Protein-coding gene in the species Homo sapiens

Three prime repair exonuclease 1 is an enzyme that in humans is encoded by the TREX1 gene.

== Function ==

This gene encodes the major 3'->5' DNA exonuclease in human cells. The protein is a non-processive exonuclease that may serve a proofreading function for a human DNA polymerase. It is also a component of the SET complex, and acts to rapidly degrade 3' ends of nicked DNA during granzyme A-mediated cell death. Mutations in this gene result in Aicardi-Goutieres syndrome, chilblain lupus, RVCL (Retinal Vasculopathy with Cerebral Leukodystrophy), and Cree encephalitis. Multiple transcript variants encoding different isoforms have been found for this gene.

== Clinical relevance ==
Mutations within the TREX1 gene cause familial chilblain lupus. The TREX1 polymorphisms confer susceptibility to systemic lupus erythematosus. Missense mutations of the TREX1 gene significantly downregulate its exonucleolytic capacity and result in the accumulation of nucleic acids. The build-up of the nucleic acids within the cytoplasm stimulates type-I interferon responses that could trigger autoimmune responses. The region containing the TREX1 gene (3p21.31) has been linked to COVID-19 severity in a recent genome-wide association study. This might explain the occurrence of chilblain like lesions in patients infected with SARS-CoV-2.

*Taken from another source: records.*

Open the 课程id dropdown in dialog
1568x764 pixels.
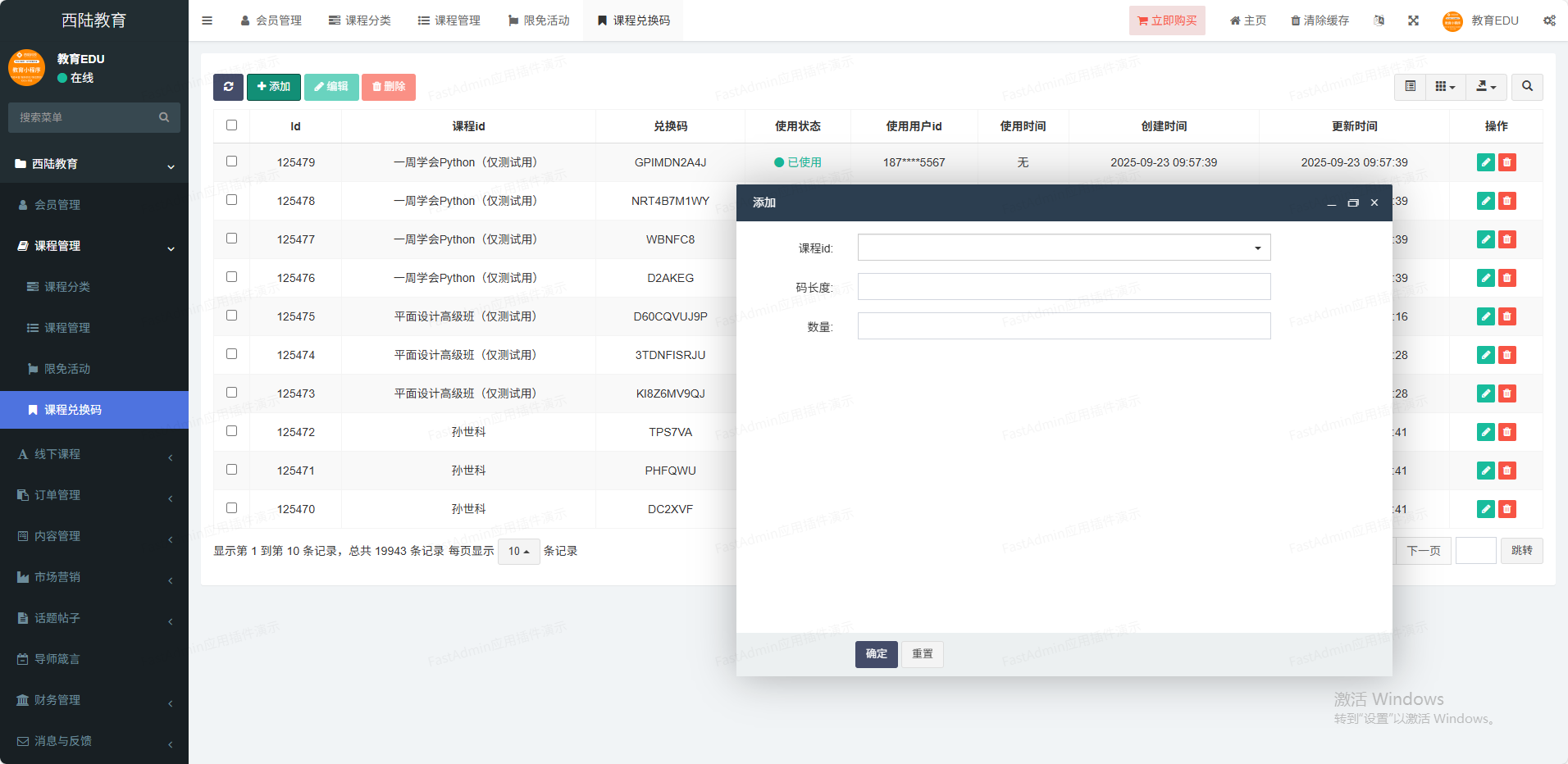pyautogui.click(x=1064, y=248)
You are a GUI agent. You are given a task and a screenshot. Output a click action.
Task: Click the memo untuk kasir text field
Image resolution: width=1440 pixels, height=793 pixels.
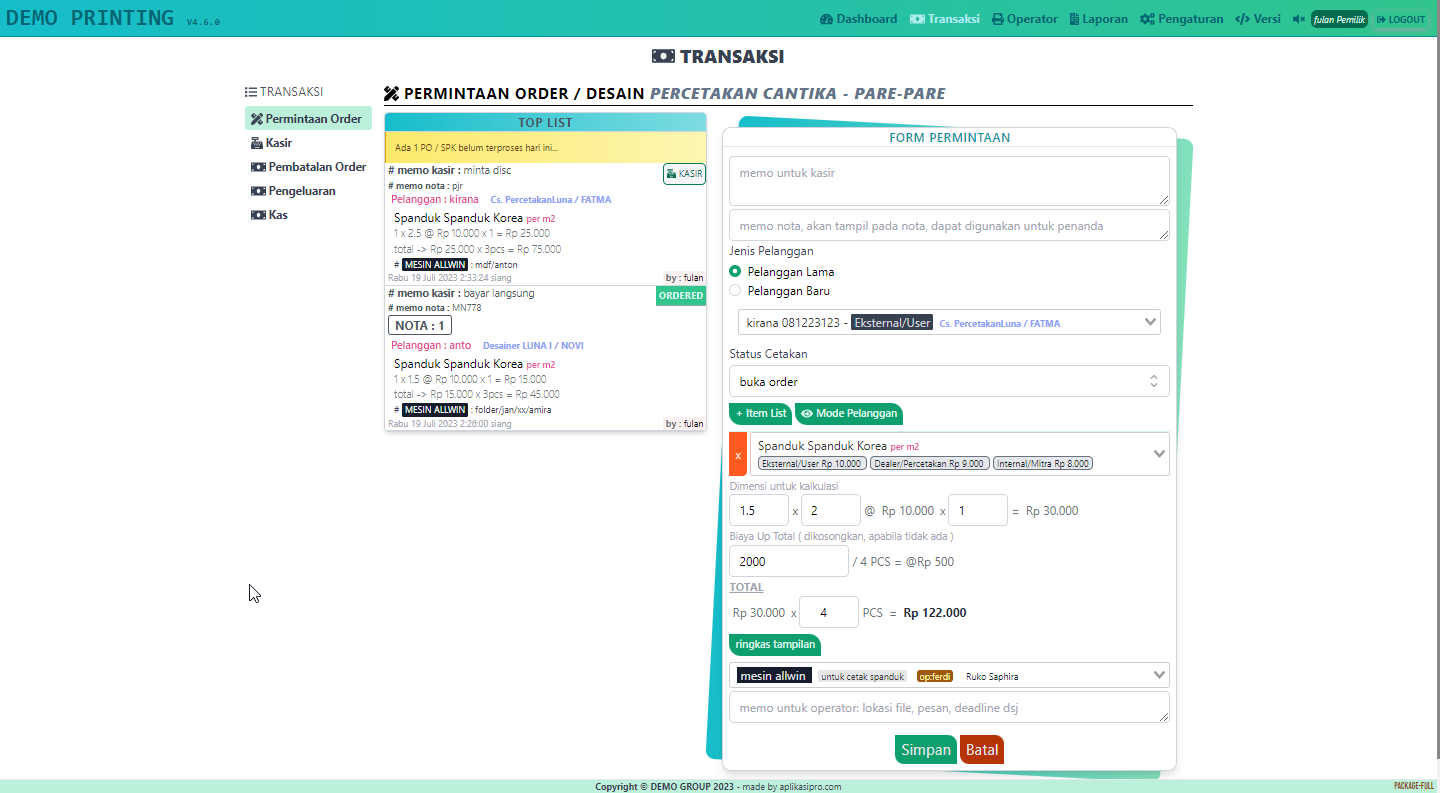point(948,180)
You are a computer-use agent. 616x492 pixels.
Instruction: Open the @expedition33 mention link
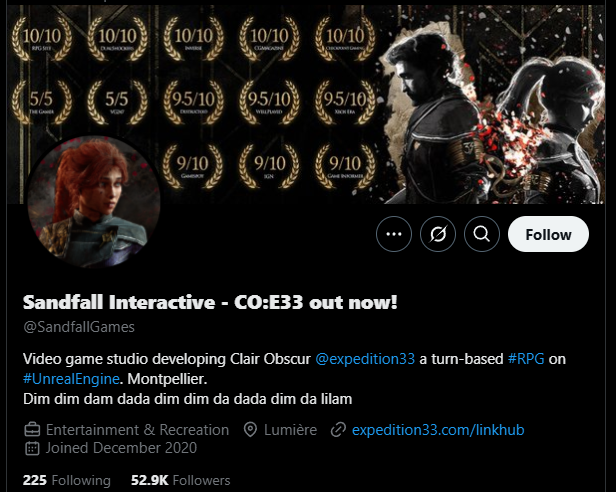coord(365,359)
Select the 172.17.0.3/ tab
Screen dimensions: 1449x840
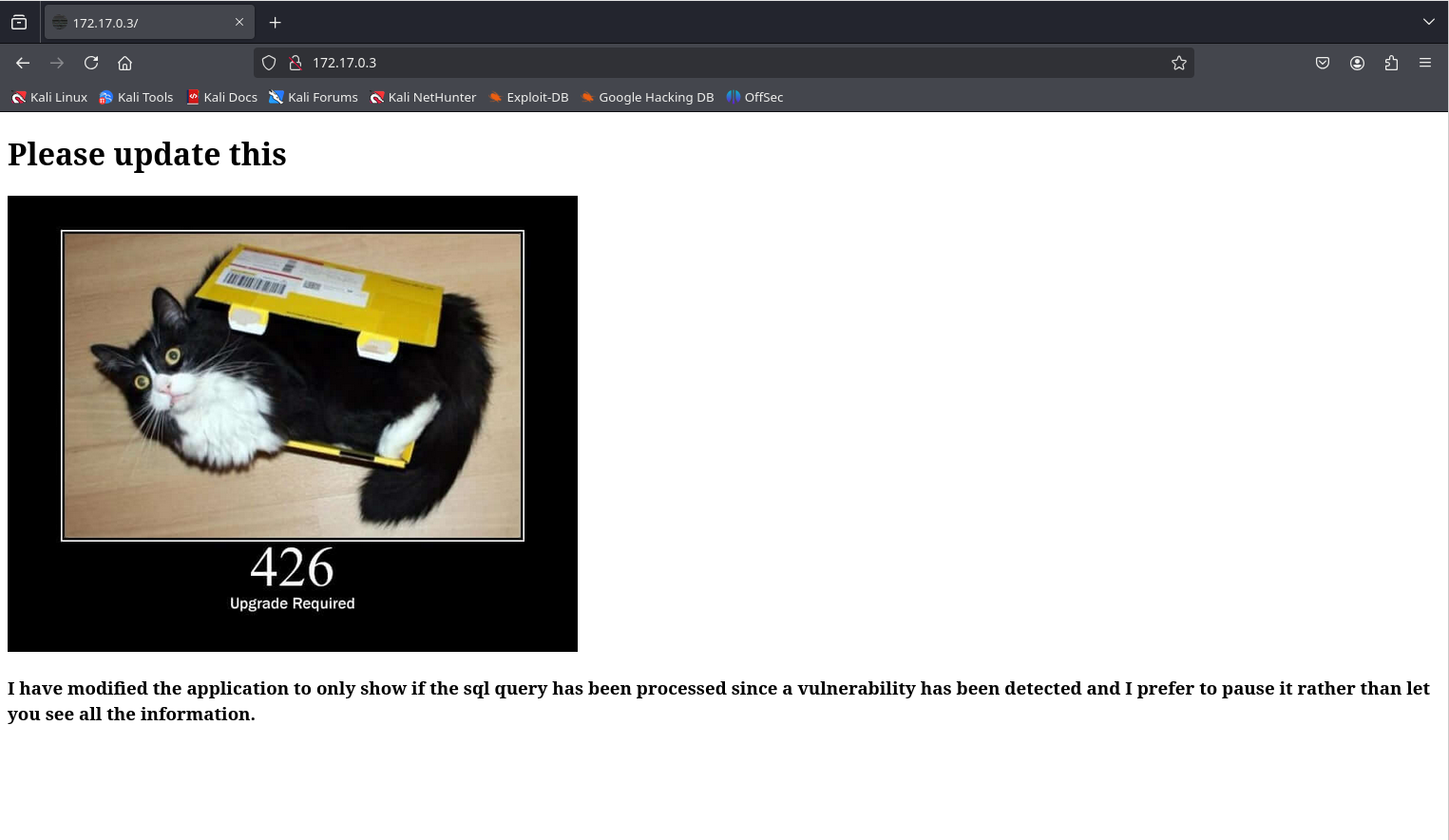click(x=138, y=22)
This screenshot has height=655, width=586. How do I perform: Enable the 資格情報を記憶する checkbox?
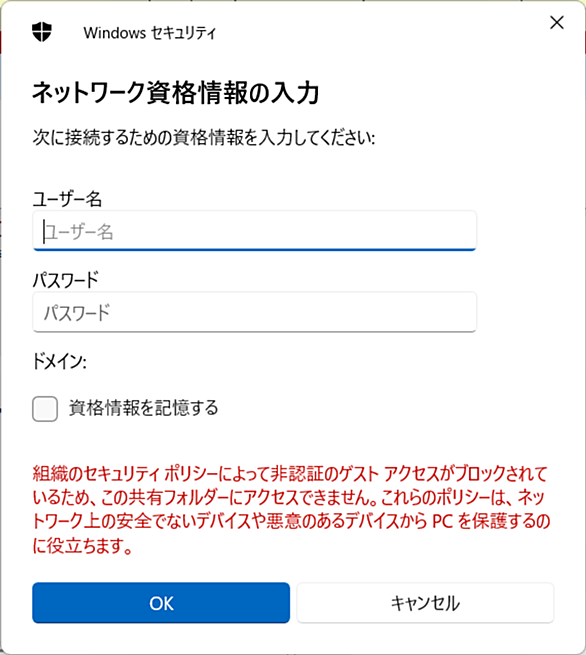(x=45, y=409)
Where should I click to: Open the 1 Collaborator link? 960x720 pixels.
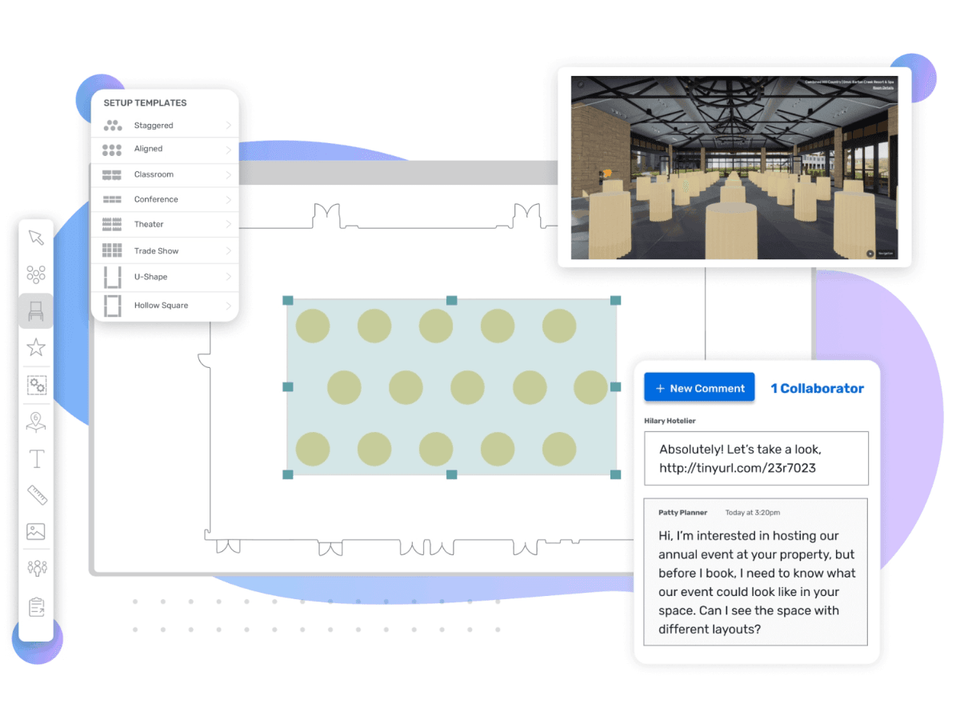pos(816,388)
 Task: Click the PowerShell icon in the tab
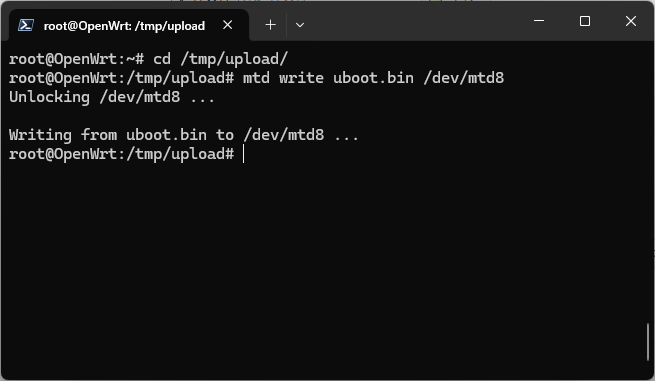(x=25, y=25)
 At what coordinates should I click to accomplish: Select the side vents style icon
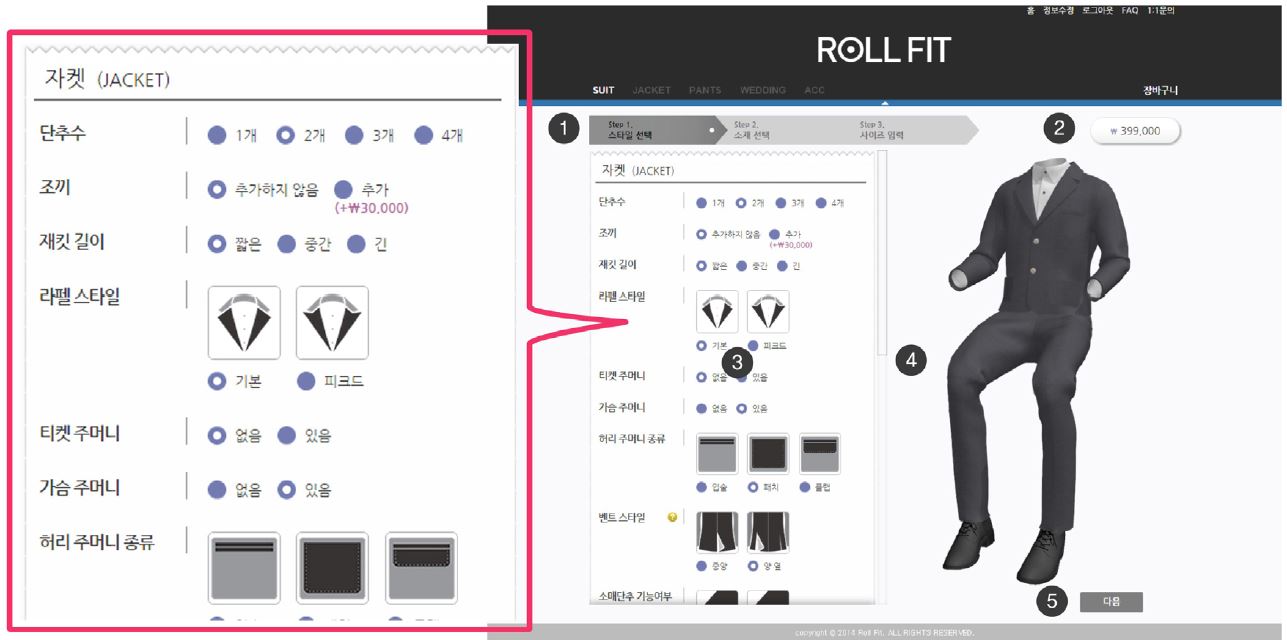768,533
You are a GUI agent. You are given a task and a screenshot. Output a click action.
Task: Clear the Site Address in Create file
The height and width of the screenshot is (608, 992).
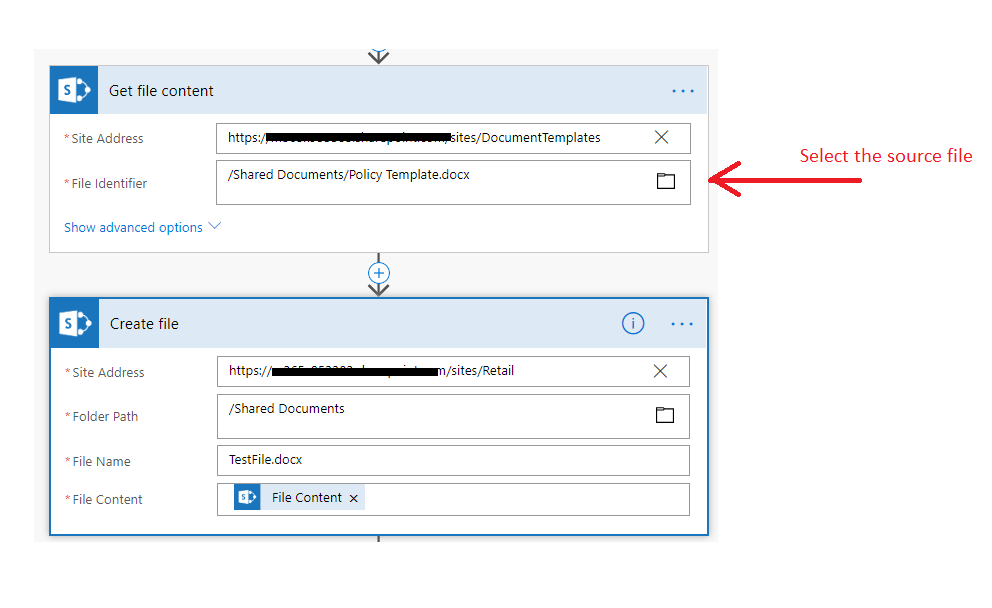pos(660,370)
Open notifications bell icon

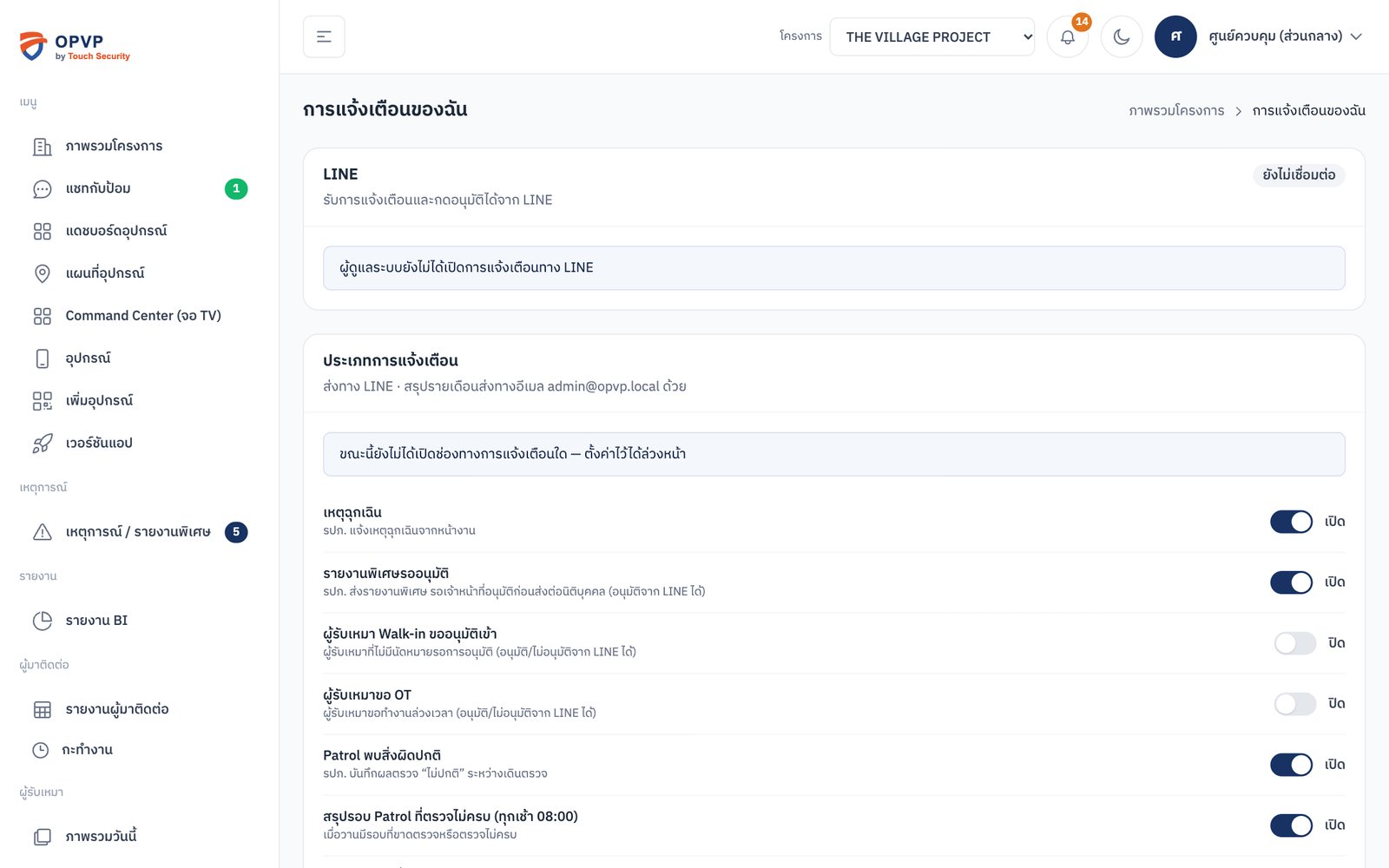[x=1068, y=36]
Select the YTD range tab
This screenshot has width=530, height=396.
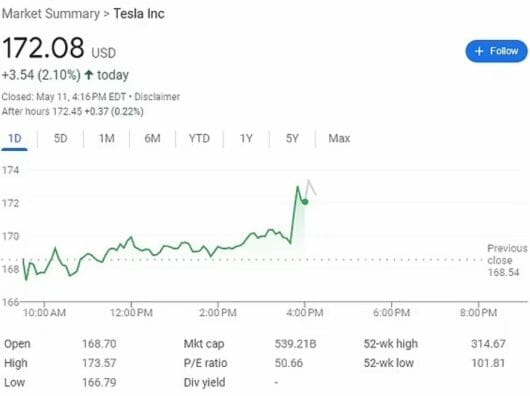coord(199,139)
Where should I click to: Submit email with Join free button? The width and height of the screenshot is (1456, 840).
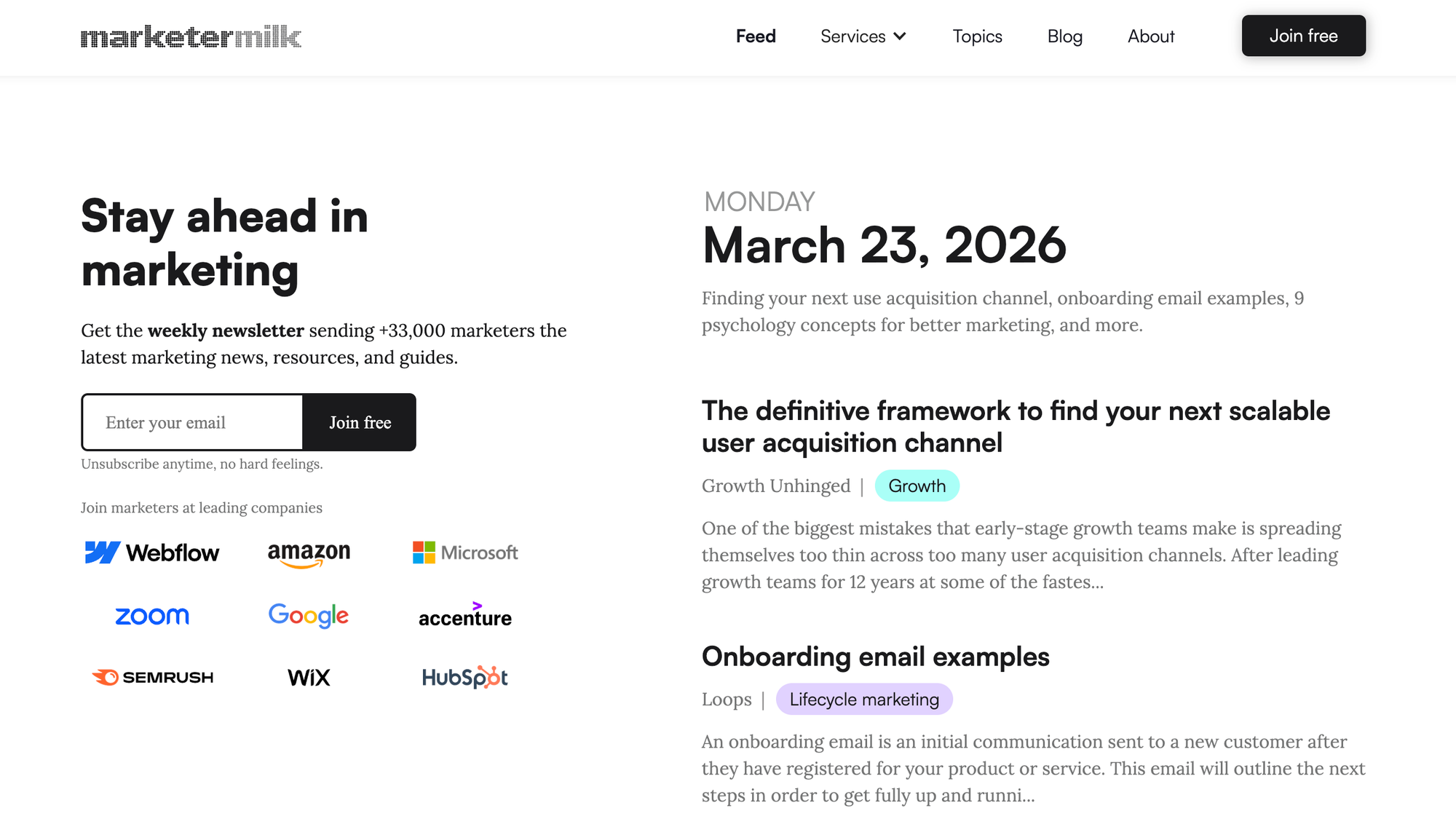[x=360, y=422]
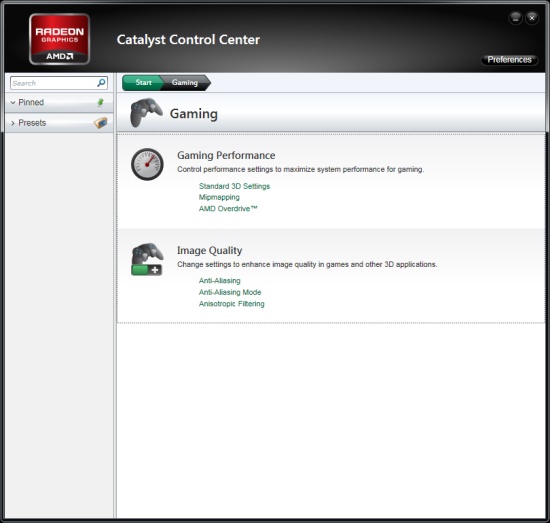
Task: Open Anisotropic Filtering link
Action: tap(232, 304)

TREX1 helps HIV‑1 to evade cytosolic sensing by degrading viral cDNA in the cytoplasm

Mutations in TREX1 can give cause failure to appropriately remove ribonucleotides misincorporated into DNA. The removal process is ordinary performed by ribonucleotide excision repair. In humans, a defect in this process can give rise to Aicardi-Goutieres syndrome involving microcephaly and neuroinflammation.

==Homology directed DNA repair==

TREX1 is the most abundant 3’-5’ DNA exonuclease in mammals. Dominant C-terminal TREX1 genetic variants can disrupt homology-directed DNA repair and thus can trigger DNA damage and premature senescence phenotypes in humans, mice and Drosophila. Such TREX1 variants can also cause adult onset small vessel disease known as vasculopathy with cerebral leukoencephalopathy.